Zimbabwe: Zuma Denies Walking Away

SOUTH Africa President Jacob Zuma’s office on Wednesday dismissed media reports claiming he would tell leaders at an SADC summit, that he had accomplished his mission in Zimbabwe.

“The story goes on to speculate that President Zuma would tell regional leaders at the SADC summit, that ‘they should relieve him of his job as facilitator and they are likely to agree with him’,” spokesperson Mac Maharaj said in a statement.

“We wish to clarify that should President Zuma or the South African government have any position on Zimbabwe, such information is communicated directly through to the Southern African Development Community [SADC] or publicly when necessary.”

Zuma was appointed by SADC to help facilitate negotiations between Zanu PF and the MDC parties for reforms leading to new elections after the regional block intervened to compel the rival parties to form a unity government following violent polls in 2008.

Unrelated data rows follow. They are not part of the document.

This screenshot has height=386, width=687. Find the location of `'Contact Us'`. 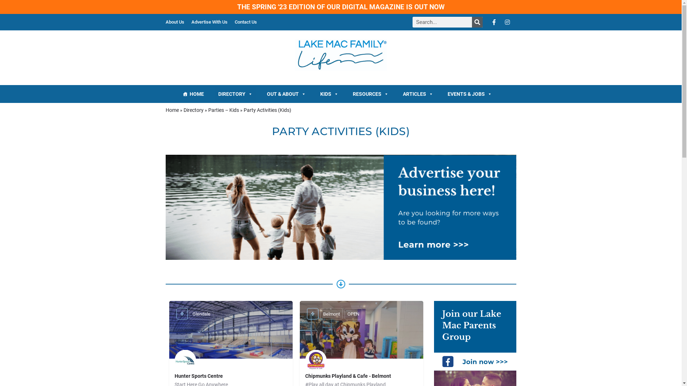

'Contact Us' is located at coordinates (245, 21).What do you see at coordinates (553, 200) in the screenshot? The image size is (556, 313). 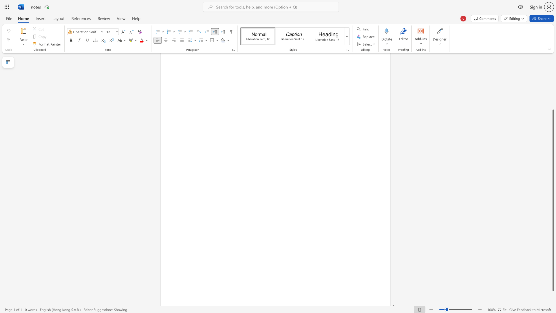 I see `the scrollbar and move down 20 pixels` at bounding box center [553, 200].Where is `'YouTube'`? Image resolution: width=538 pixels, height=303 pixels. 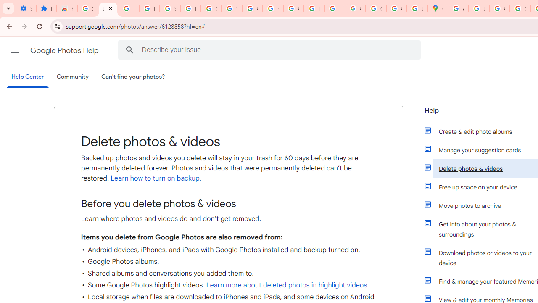 'YouTube' is located at coordinates (232, 8).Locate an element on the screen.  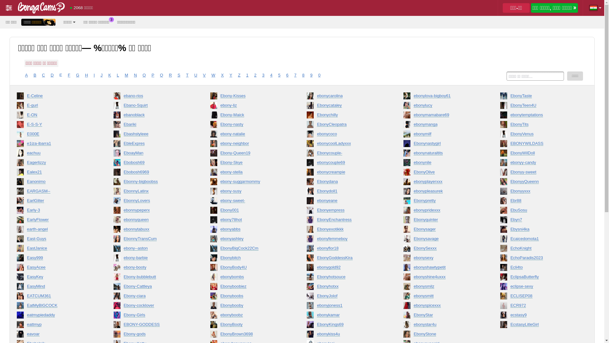
'ebonytemptations' is located at coordinates (539, 116).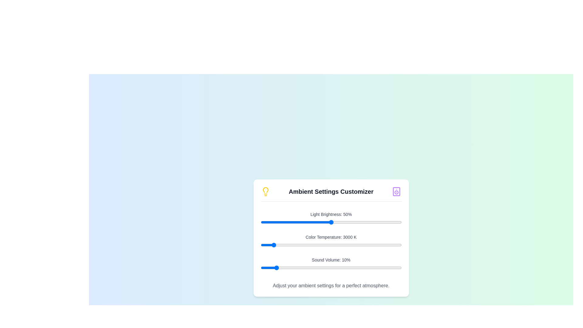  What do you see at coordinates (343, 244) in the screenshot?
I see `color temperature` at bounding box center [343, 244]. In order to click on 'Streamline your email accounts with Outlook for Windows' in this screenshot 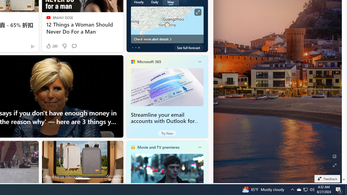, I will do `click(167, 87)`.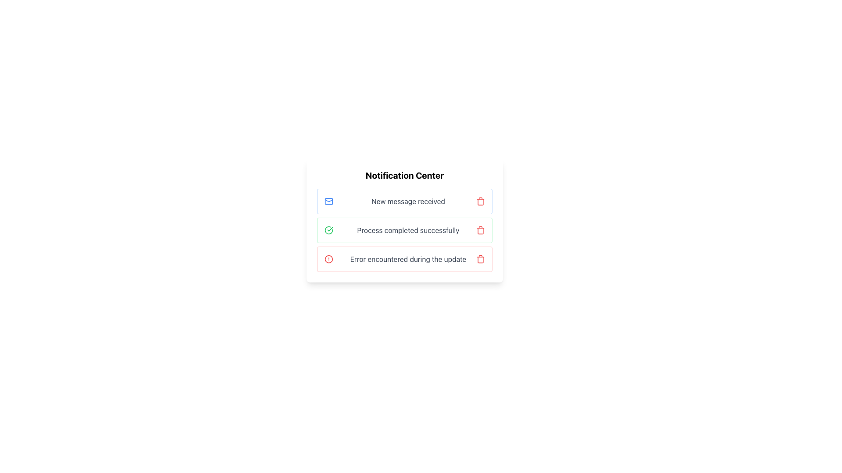 Image resolution: width=842 pixels, height=473 pixels. I want to click on the static text label that reads 'Process completed successfully', which is centrally aligned within the second notification card, so click(408, 230).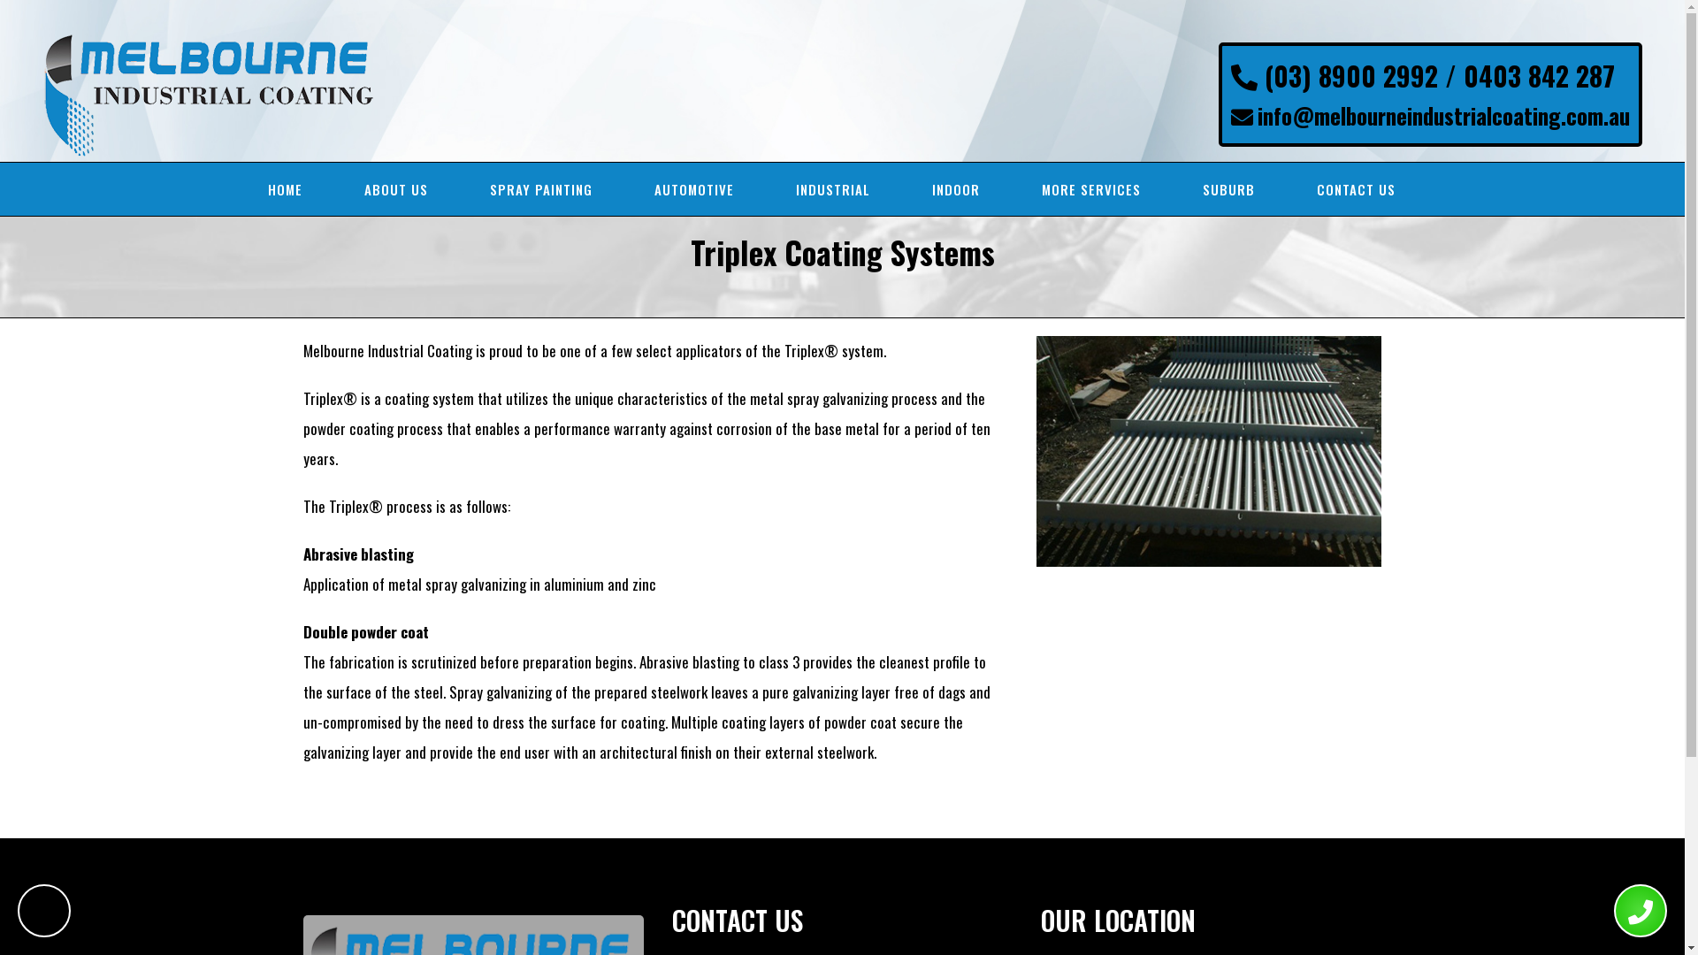  I want to click on 'MORE SERVICES', so click(1090, 188).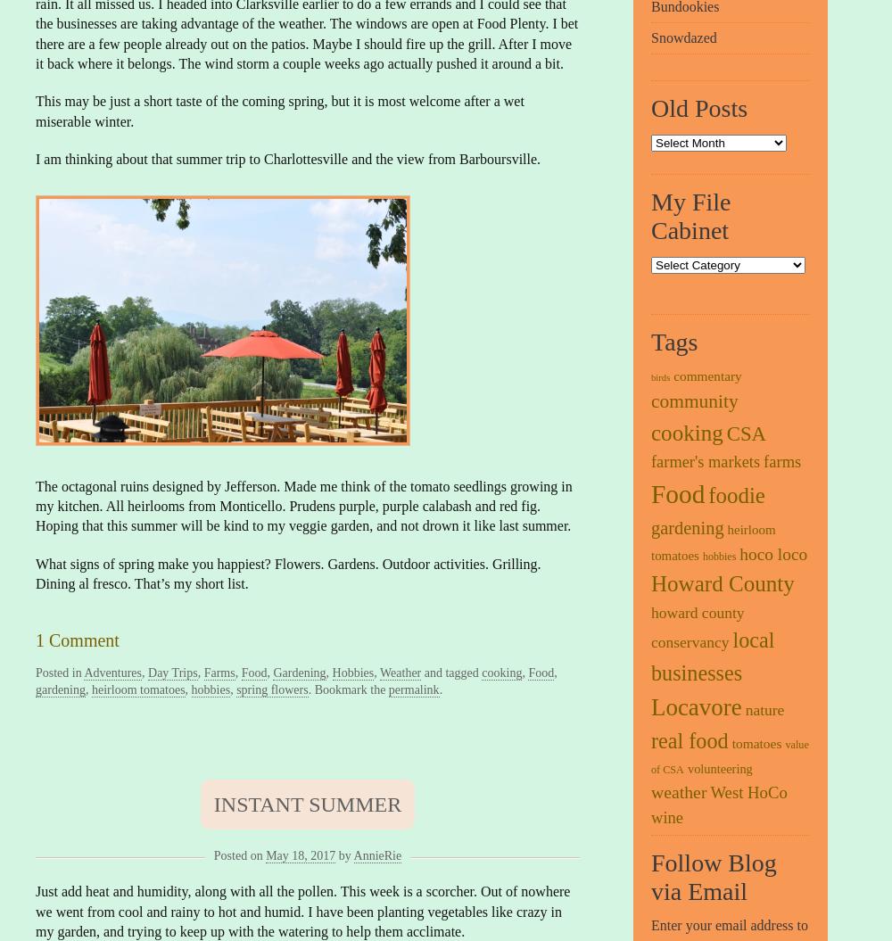  What do you see at coordinates (287, 158) in the screenshot?
I see `'I am thinking about that summer trip to Charlottesville and the view from Barboursville.'` at bounding box center [287, 158].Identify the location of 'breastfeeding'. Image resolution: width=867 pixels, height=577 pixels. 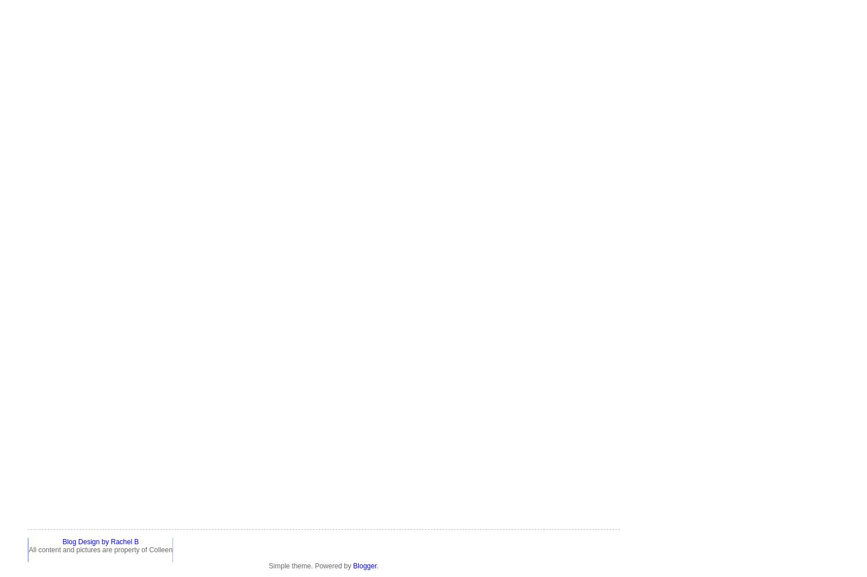
(48, 391).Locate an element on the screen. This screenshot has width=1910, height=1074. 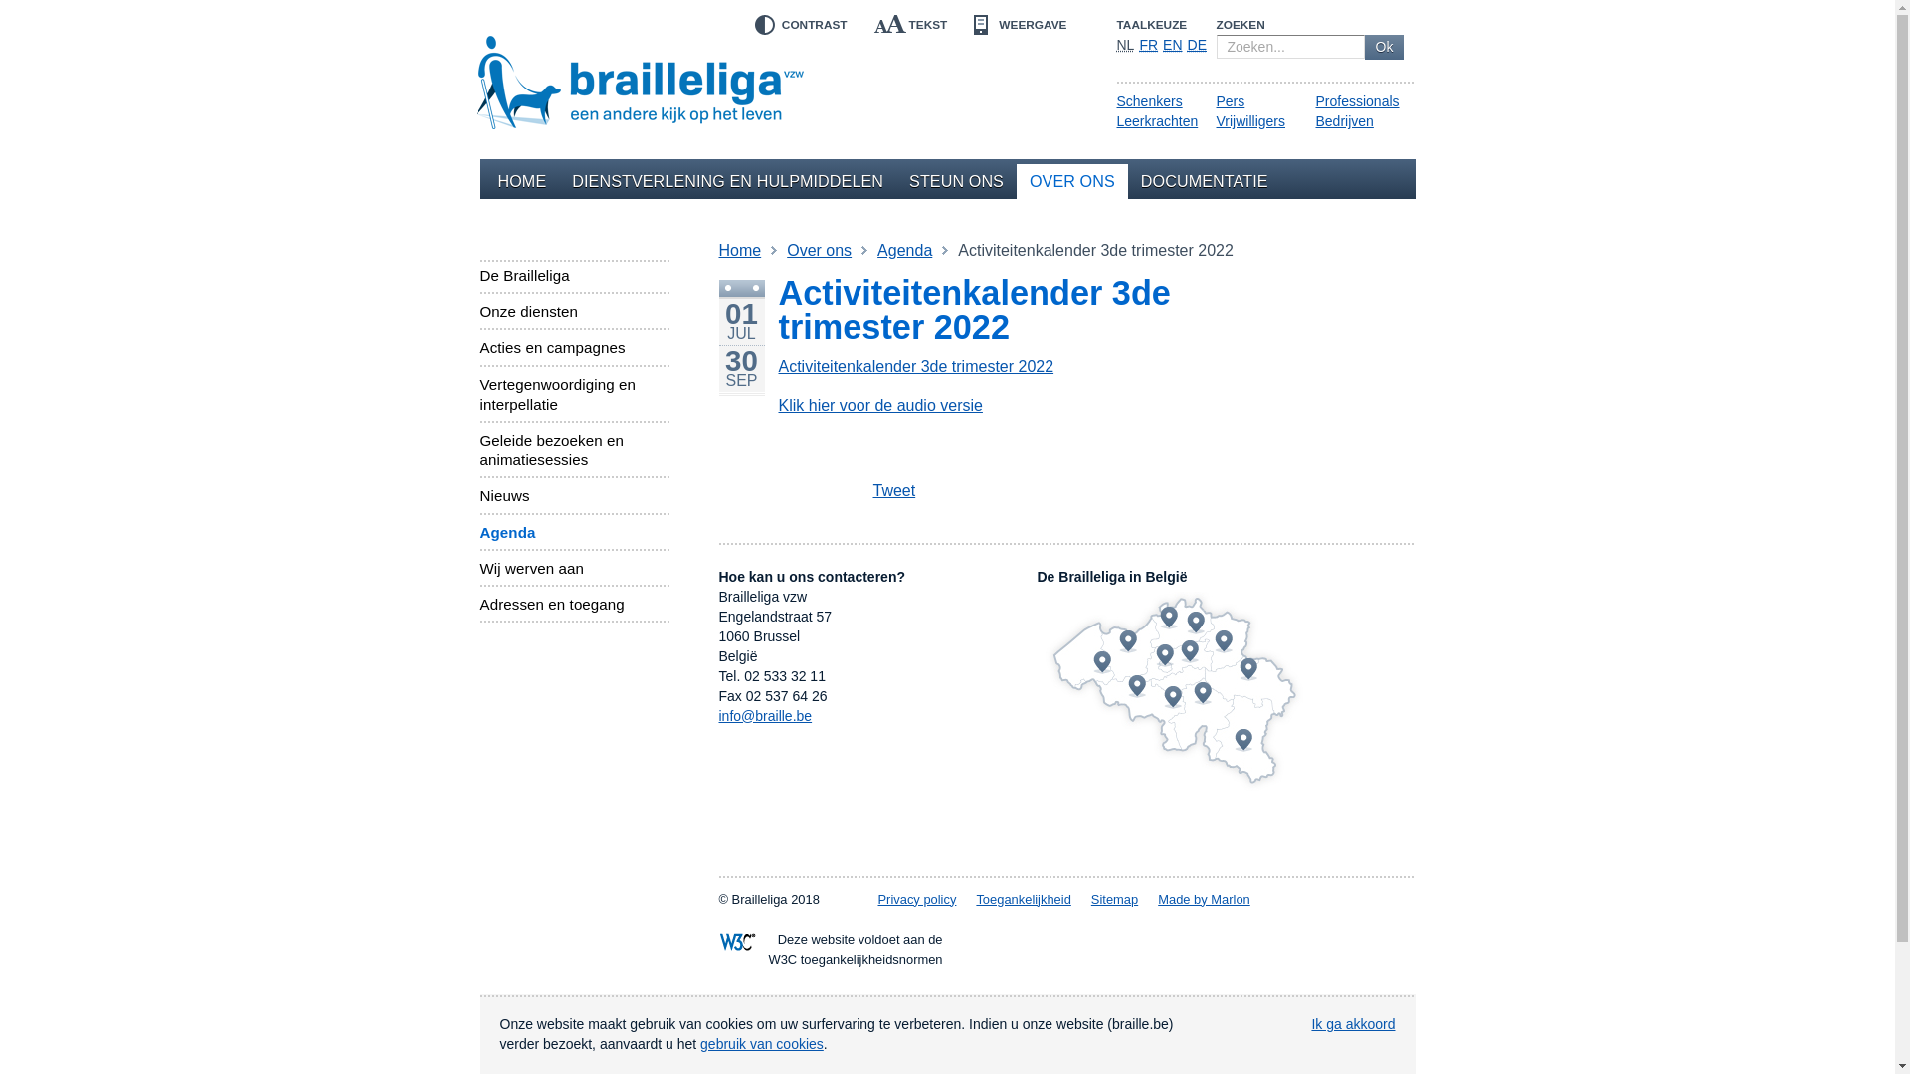
'Privacy policy' is located at coordinates (915, 899).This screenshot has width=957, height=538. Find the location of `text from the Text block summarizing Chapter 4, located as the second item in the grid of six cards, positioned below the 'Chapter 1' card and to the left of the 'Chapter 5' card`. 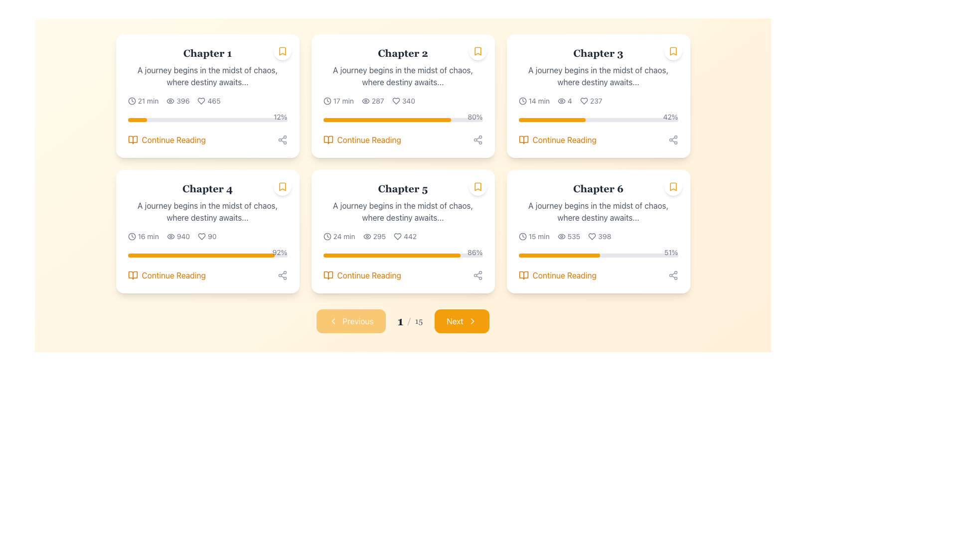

Despite being undermined by bitter disputes between the parties the unity administration is credited with helping ease political tensions and putting the country’s economy on a path to recovery as well as implementing reforms that included a new constitution.

Outgoing Prime Minister and MDC-T leader accused President Robert Mugabe and his Zanu PF of blocking full implementation of agreed reforms. Tsvangirai also failed with a court bid to delay the July 31 vote to facilitate implementation of further reforms which he said would ensure free and fair elections.

The MDC-T leader and his party were subsequently defeated decisively in the elections which they have rejected as a monumental farce.

On Tuesday, a South African newspaper reported that officials said Zuma had achieved the three main aims of his facilitation in Zimbabwe on behalf of the SADC.

These were the formation of the inclusive government, comprising Zanu PF and the two Movement for Democratic Change (MDC) factions; the adoption of a new constitution; and the holding of the 31 July presidential, parliamentary, and local government elections.

But Maharaj said the presidency distanced itself from the report.

“[The presidency] rejects the utilisation of gossip and rumour to communicate a serious matter as South Africa’s mediation role in the neighbouring Zimbabwe,” he said.

Still, speaking after the elections, Zanu PF spokesman Rugare Gumbo said the party did not see any need for Zuma’s role.

“We believe that Mugabe’s landslide victory has put an end to facilitation. There is no need for facilitation in Zimbabwe anymore,” said Gumbo.

Zuma will attend SADC heads of state and government summit in Malawi this weekend.